(Given information):
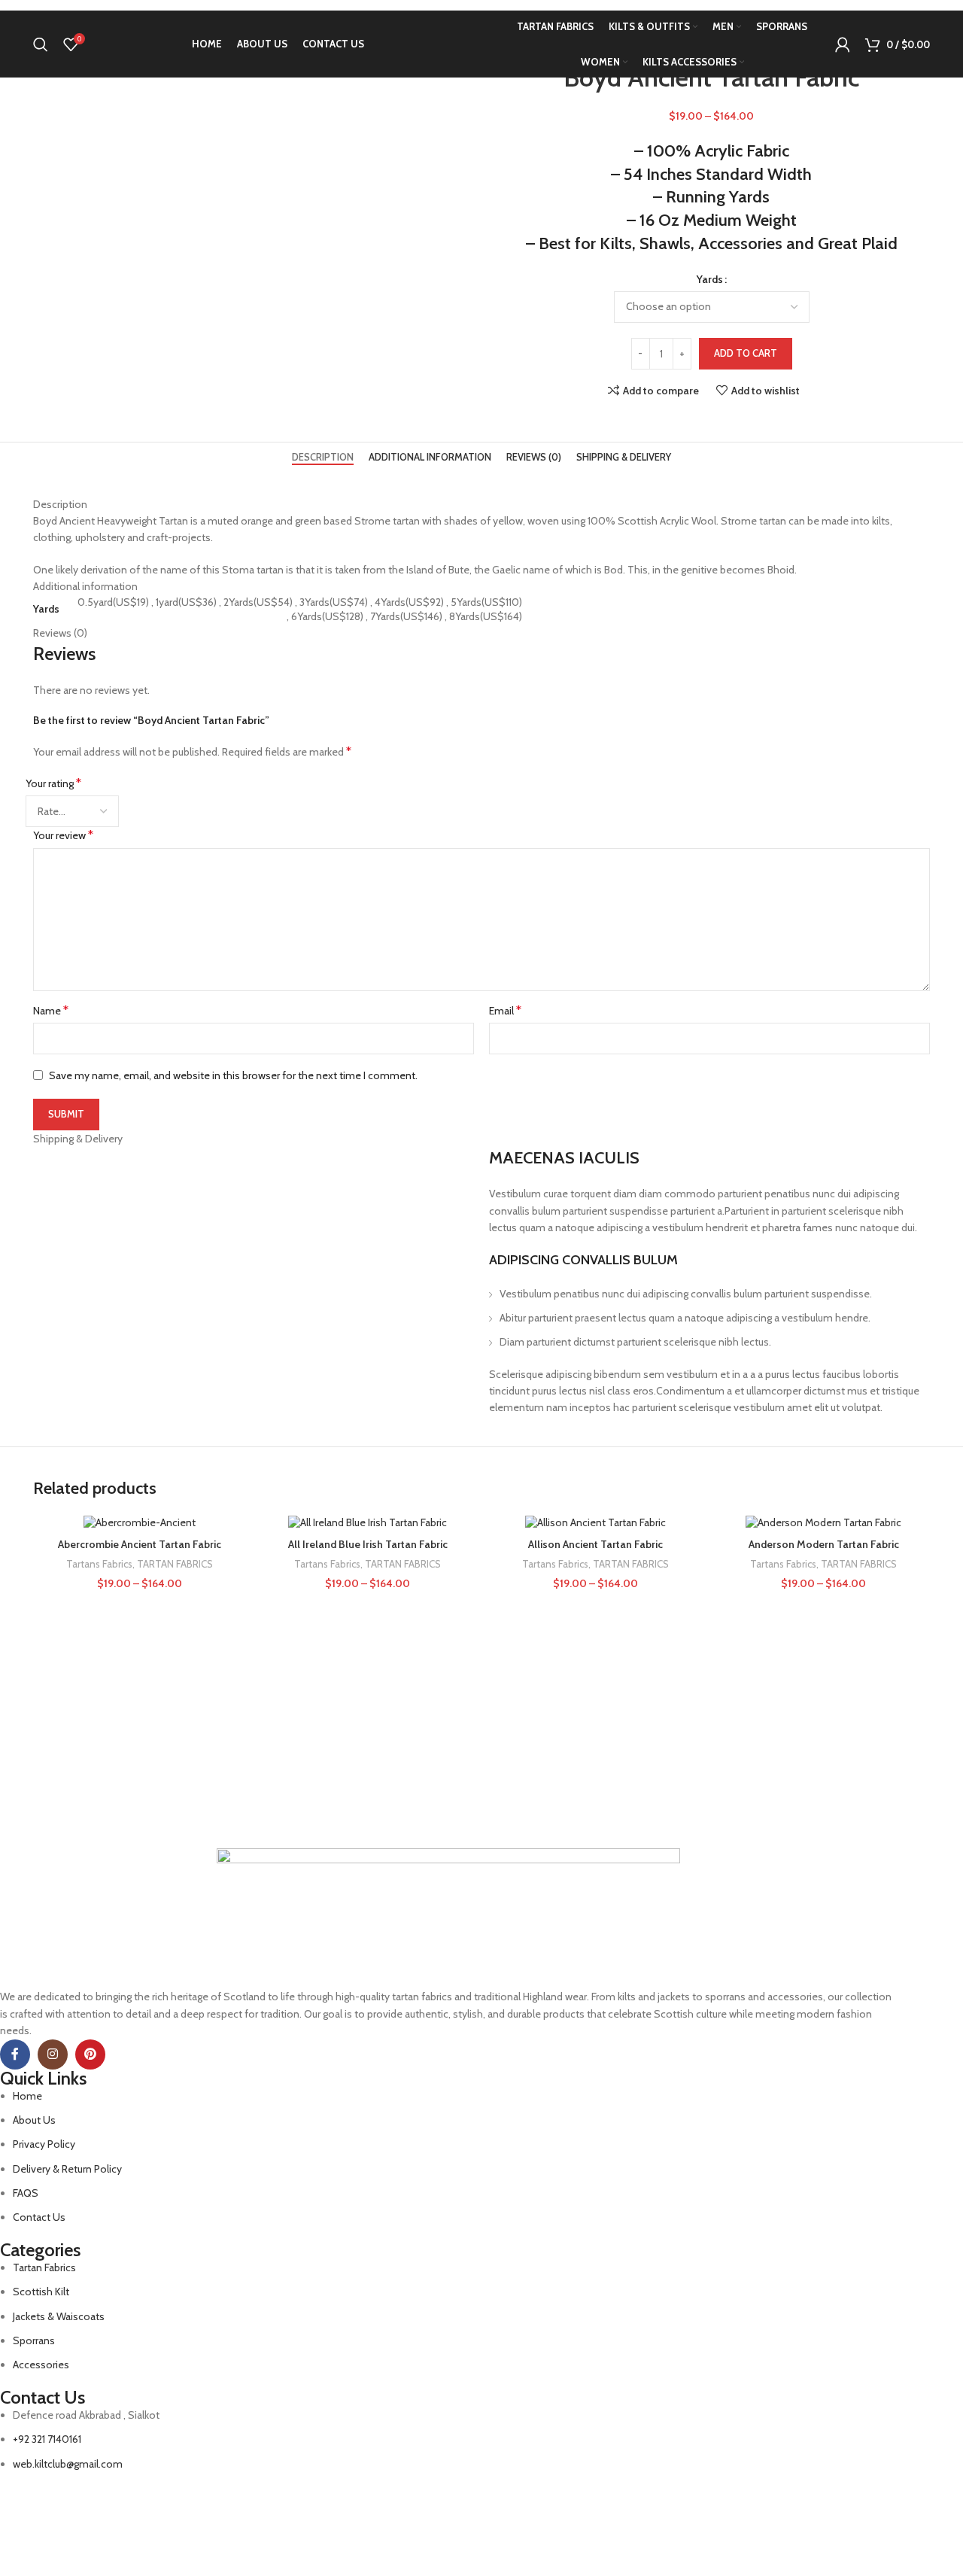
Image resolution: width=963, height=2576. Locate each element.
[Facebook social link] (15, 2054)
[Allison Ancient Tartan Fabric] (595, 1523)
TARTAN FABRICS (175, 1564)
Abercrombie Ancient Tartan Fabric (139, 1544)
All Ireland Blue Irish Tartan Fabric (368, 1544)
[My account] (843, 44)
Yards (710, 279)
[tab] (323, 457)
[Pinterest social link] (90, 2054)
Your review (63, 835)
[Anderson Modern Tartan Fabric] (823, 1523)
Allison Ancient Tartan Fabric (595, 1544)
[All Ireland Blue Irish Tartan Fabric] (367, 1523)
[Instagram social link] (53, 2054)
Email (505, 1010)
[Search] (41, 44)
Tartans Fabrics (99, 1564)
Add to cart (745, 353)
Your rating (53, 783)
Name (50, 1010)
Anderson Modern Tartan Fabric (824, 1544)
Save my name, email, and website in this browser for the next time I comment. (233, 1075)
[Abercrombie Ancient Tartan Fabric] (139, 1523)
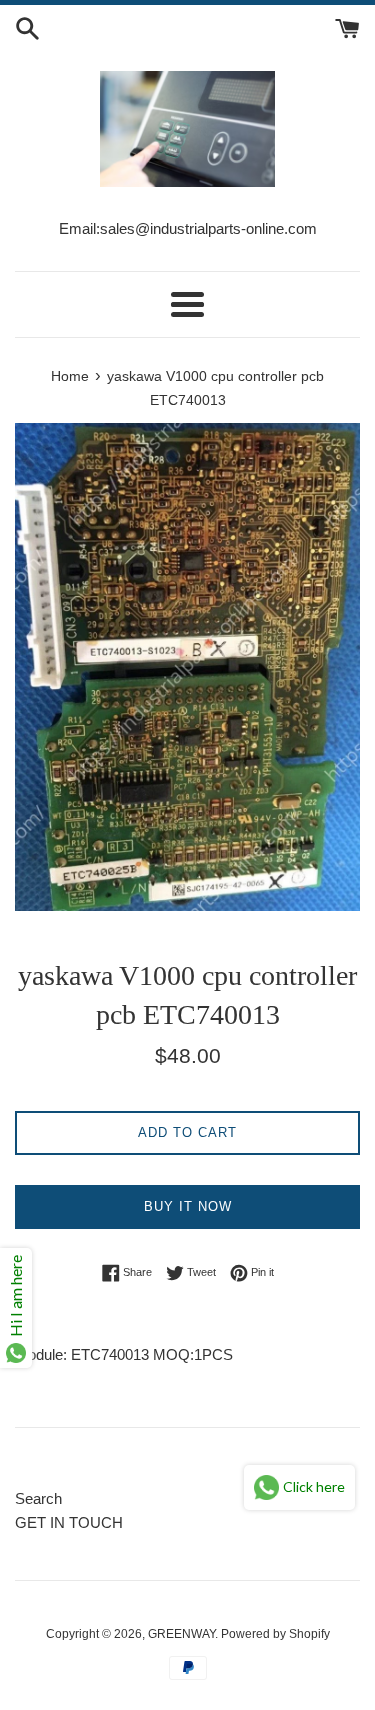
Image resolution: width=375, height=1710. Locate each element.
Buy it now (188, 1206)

(Work to be completed):
The copy you give must run from the line containing "Allison Ancient Tartan Fabric (595, 1544)" through the last line of the records, exactly, with the pictures left out.

(Answer to the problem):
Allison Ancient Tartan Fabric (595, 1544)
[All Ireland Blue Irish Tartan Fabric] (367, 1523)
[Instagram social link] (53, 2054)
Email (505, 1010)
[Search] (41, 44)
Tartans Fabrics (99, 1564)
Add to cart (745, 353)
Your rating (53, 783)
Name (50, 1010)
Anderson Modern Tartan Fabric (824, 1544)
Save my name, email, and website in this browser for the next time I comment. (233, 1075)
[Abercrombie Ancient Tartan Fabric] (139, 1523)
Image resolution: width=375, height=1710. Locate each element.
Buy it now (188, 1206)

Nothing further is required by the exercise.